_About this exercise_. Set down only these lines, exactly: the line containing "Task: Select the 分时成交 tab" and all lines through the end of the data below. Omit pictures.

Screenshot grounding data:
= = = = = = =
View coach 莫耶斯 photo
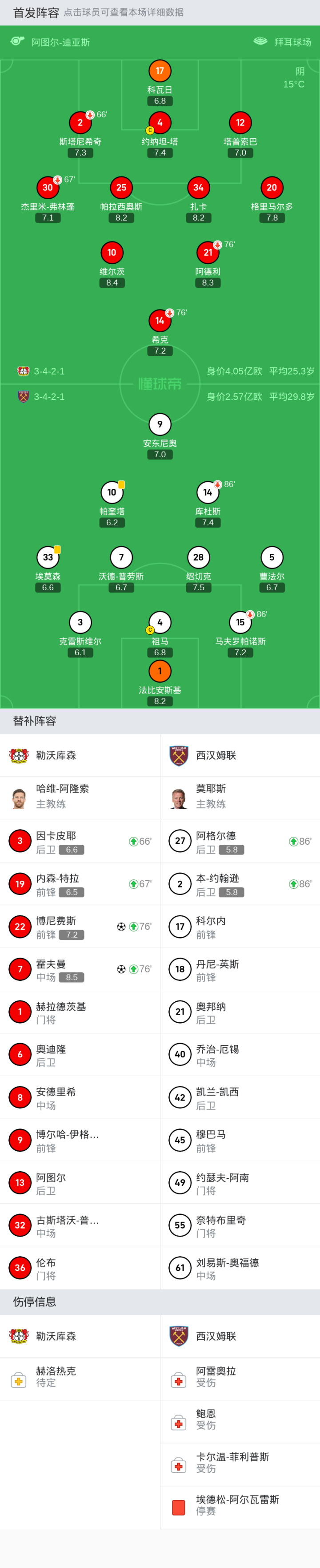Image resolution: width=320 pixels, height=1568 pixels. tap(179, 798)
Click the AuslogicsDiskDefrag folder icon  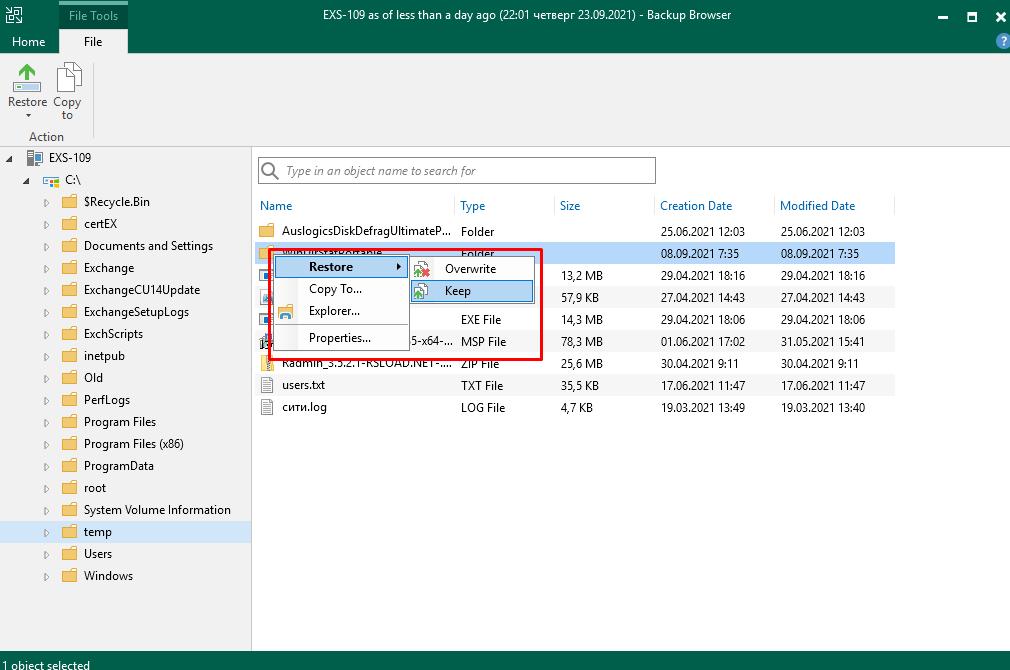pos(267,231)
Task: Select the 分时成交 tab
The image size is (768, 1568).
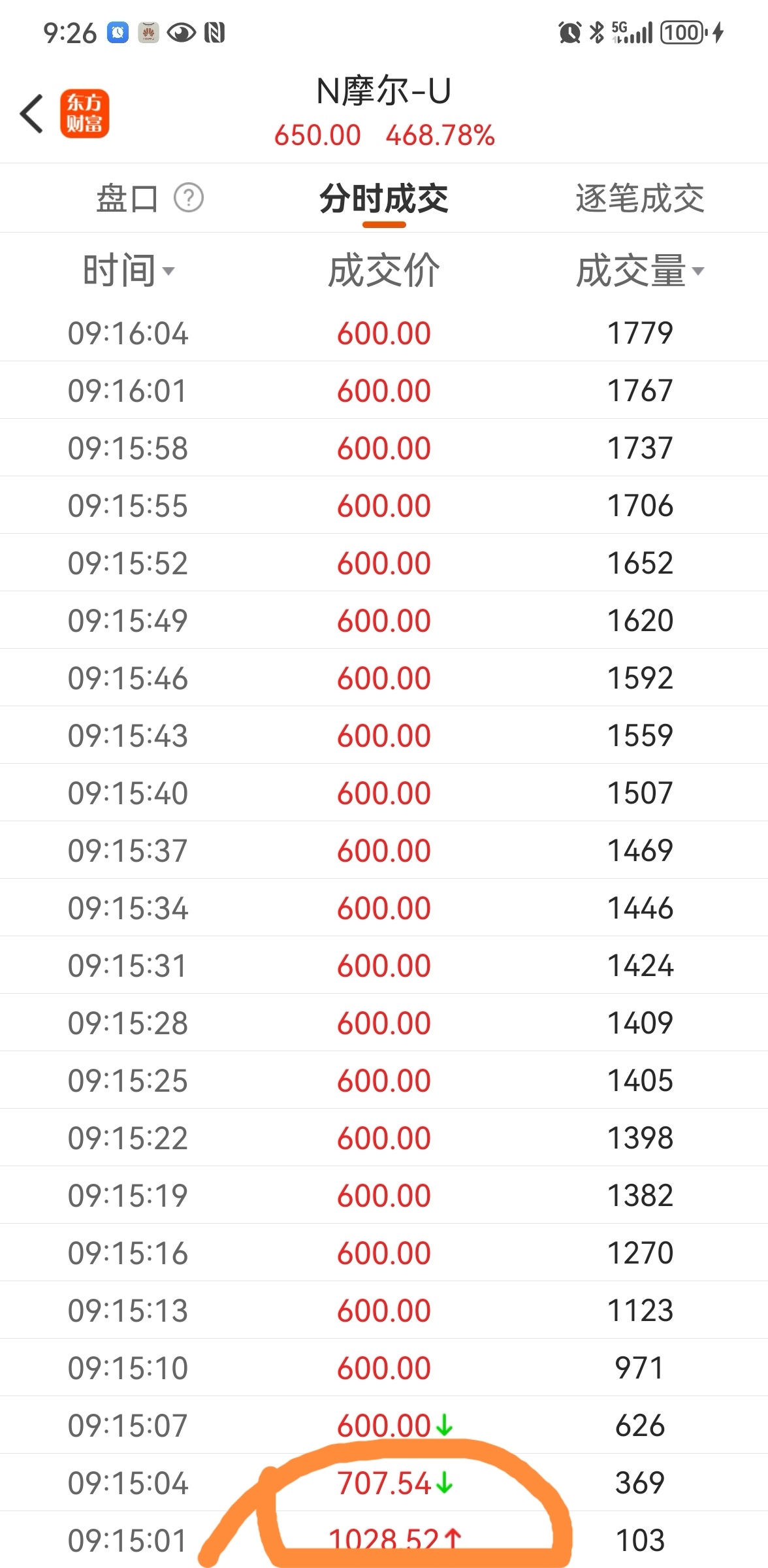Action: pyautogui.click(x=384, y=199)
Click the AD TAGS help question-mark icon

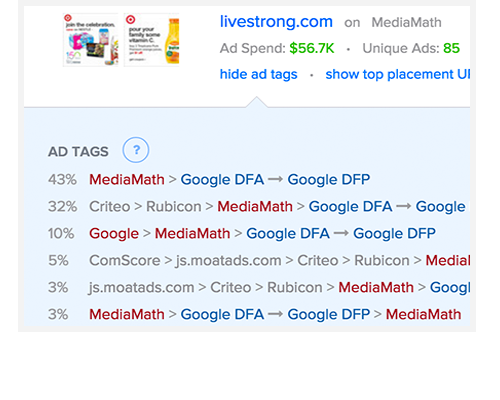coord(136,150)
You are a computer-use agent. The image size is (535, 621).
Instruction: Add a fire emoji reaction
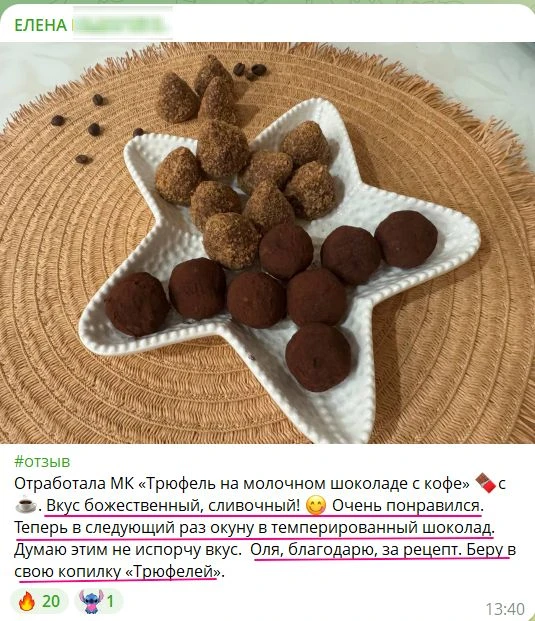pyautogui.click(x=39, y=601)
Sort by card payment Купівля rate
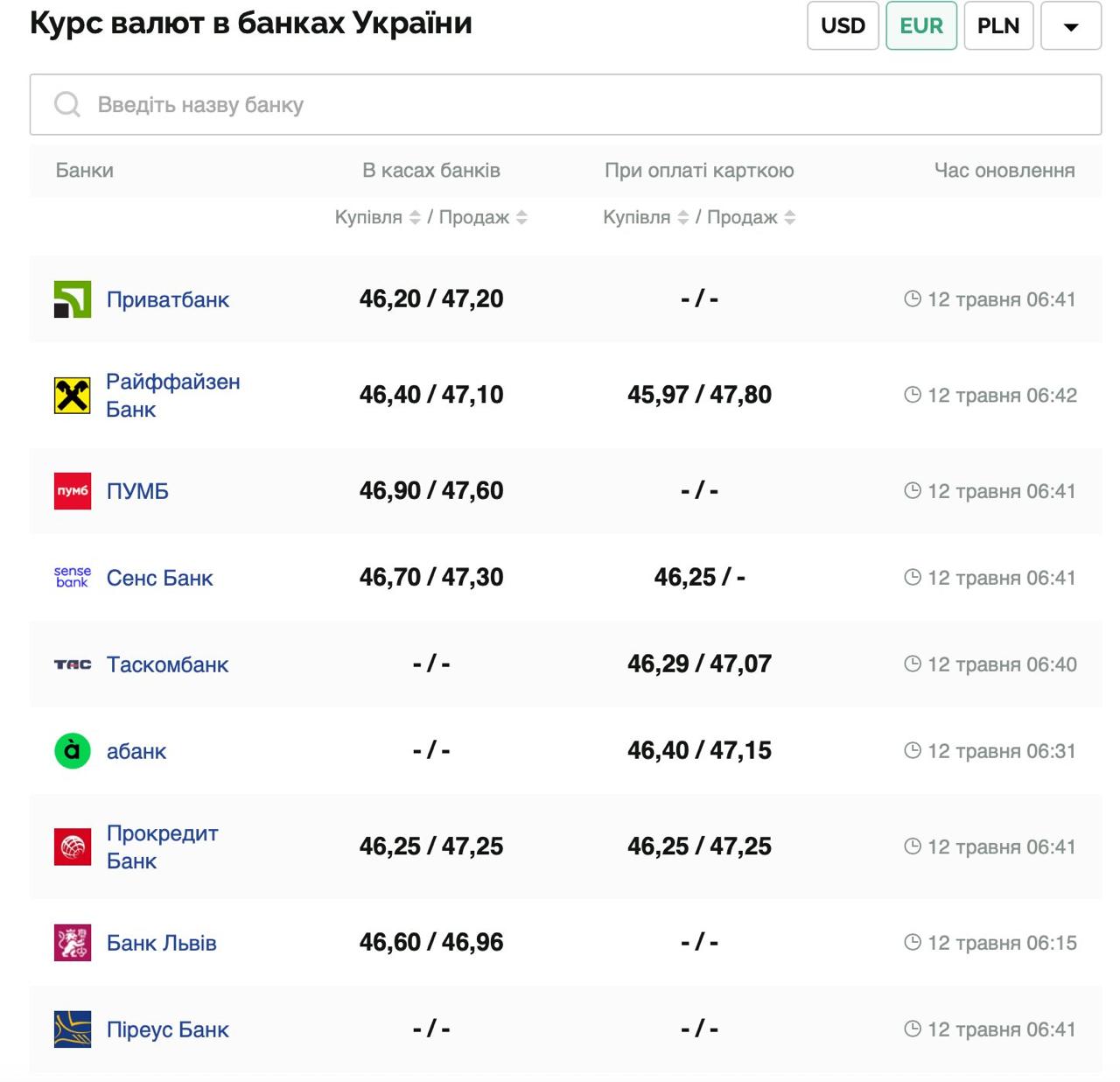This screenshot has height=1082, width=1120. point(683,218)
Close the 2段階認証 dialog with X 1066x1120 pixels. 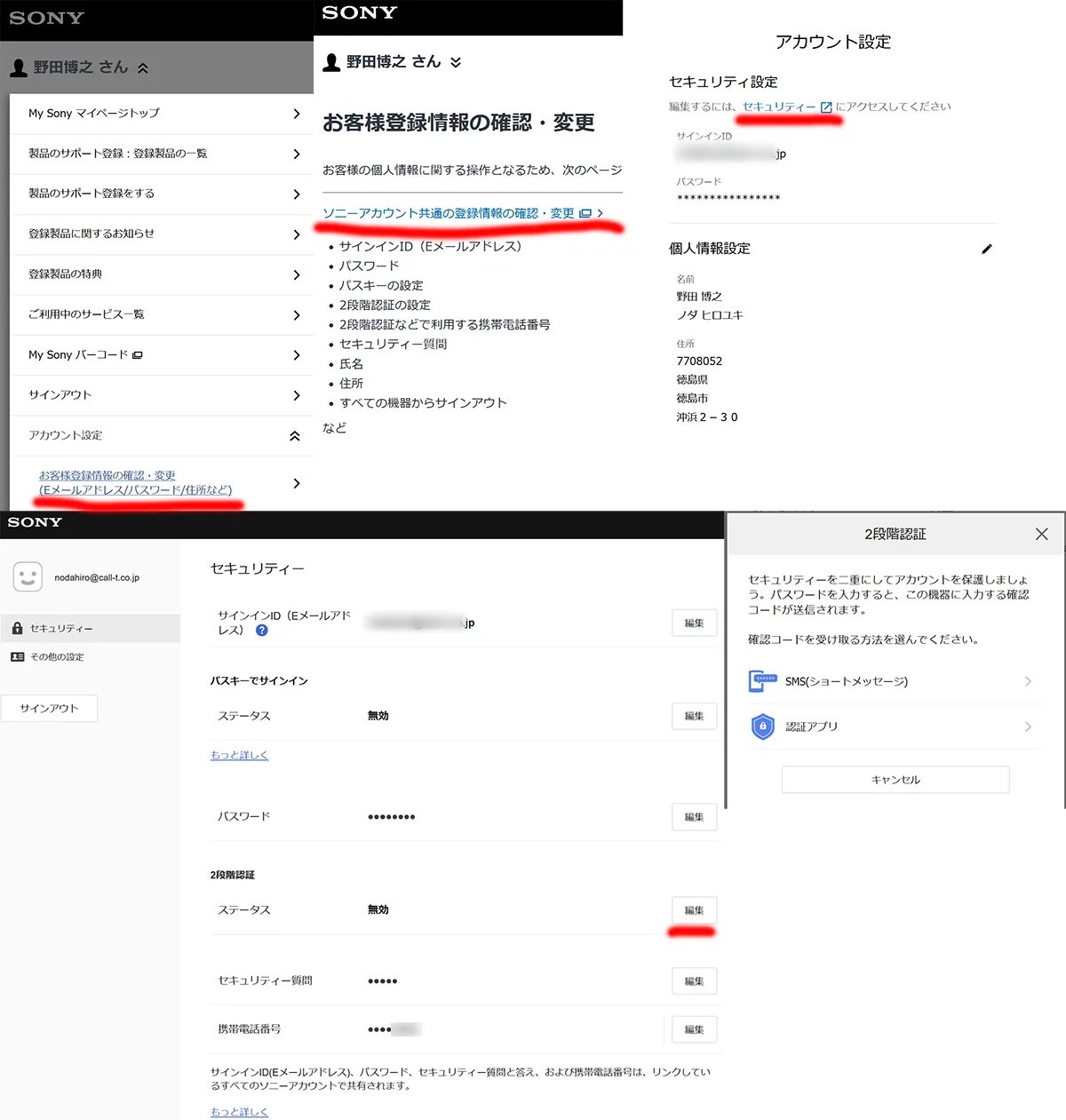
= = = = = = =
_Answer area_.
Task: Select the 分时成交 tab
The image size is (768, 1568).
Action: pyautogui.click(x=384, y=199)
Click the AD TAGS help question-mark icon

coord(136,150)
You are a computer-use agent. The image size is (535, 621).
Instruction: Add a fire emoji reaction
pyautogui.click(x=39, y=601)
Sort by card payment Купівля rate
This screenshot has height=1082, width=1120. point(683,218)
Close the 2段階認証 dialog with X 1066x1120 pixels. 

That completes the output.